▶ _Your instructions_
Repeat the lines from the line with "Open the tab switcher showing 2" up to and including the line with "coord(282,16)", swapping "Open" for "Launch" and leaving everything else unchanged.

▶ _Supplied data_
# # # # # # #

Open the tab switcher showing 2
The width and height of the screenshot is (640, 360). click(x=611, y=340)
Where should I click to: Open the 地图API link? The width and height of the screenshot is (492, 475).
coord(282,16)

# # # # # # #

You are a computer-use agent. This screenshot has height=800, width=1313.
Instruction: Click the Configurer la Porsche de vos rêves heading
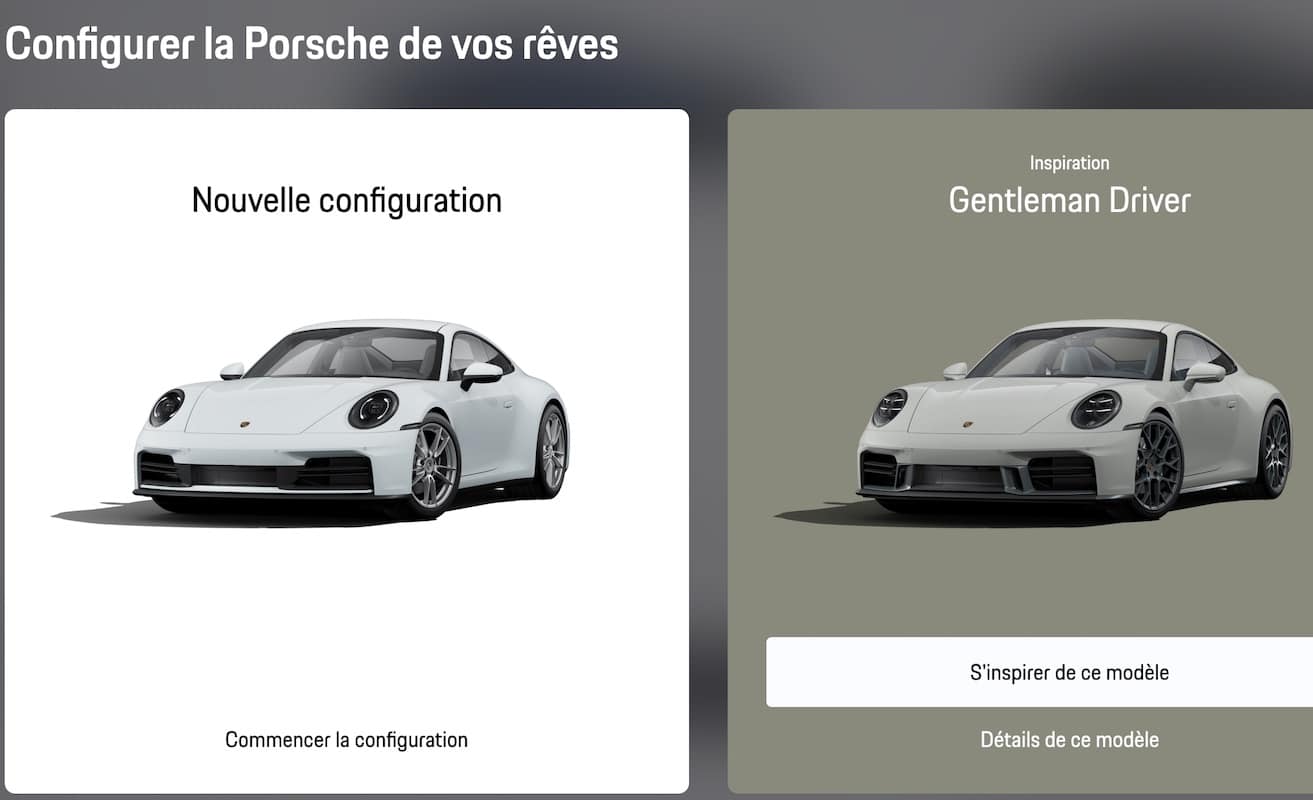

# # # # # # #

▶ _Exercise solution_
Launch the tab switcher showing 2
The width and height of the screenshot is (640, 360). click(x=611, y=340)
Where should I click to: Launch the 地图API link? The width and height of the screenshot is (492, 475).
coord(282,16)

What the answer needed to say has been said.